翌年の1559年(永禄2年)、信長は軍勢を率いて信賢の本拠岩倉城を包囲した。数ヶ月の篭城戦ののち、信賢は降伏した。

のちに信長は信清をも追放し、尾張統一を完成させた。信賢のその後は不明であるが、先に追放されていた信安はのちに赦免され、摠見寺の住職になっている。

この浮野の戦いにおいて岩倉勢として活躍した林弥七郎は、先年の稲生の戦いで戦死した林美作守の縁者と云われる。弥七郎は弓の名手であり、信長方の鉄砲の名手橋本一巴と一騎打ちを演じたとされる。勝敗や生死には諸説あるが、両者痛み分けとなり林は負傷した。撤退の際に追い打ちをかけてきた佐脇良之前田利家の弟)の右肘を林が斬って負傷させたものの、最後は佐脇に討ち取られた、と伝わる。その他、岩倉勢には後に織田・豊臣政権下で活躍する山内一豊の父の山内盛豊や、同じく堀尾吉晴の父の堀尾泰晴も参戦している。
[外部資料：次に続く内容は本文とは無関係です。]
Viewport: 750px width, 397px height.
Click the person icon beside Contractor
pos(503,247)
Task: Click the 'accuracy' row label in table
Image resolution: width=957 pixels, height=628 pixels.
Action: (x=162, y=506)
浮野の戦いは弘治3年(1557年)、岩倉落城は永禄元年(1558年)とする説がある[1]

脚注[編集]

  1. ^ 高澤等『新・信長公記』によれば、永禄2年は信長が年初から2月にかけて上洛しており、岩倉城攻略は2-3ヶ月の攻囲の後、3月に落城したとする『信長公記』と齟齬が生じるとし、山内一豊の父山内盛豊の墓碑の年号から浮野の戦いを弘治3年(1557年)、岩倉落城を永禄元年(1558年)、上洛が永禄2年(1559年)との説を立てている。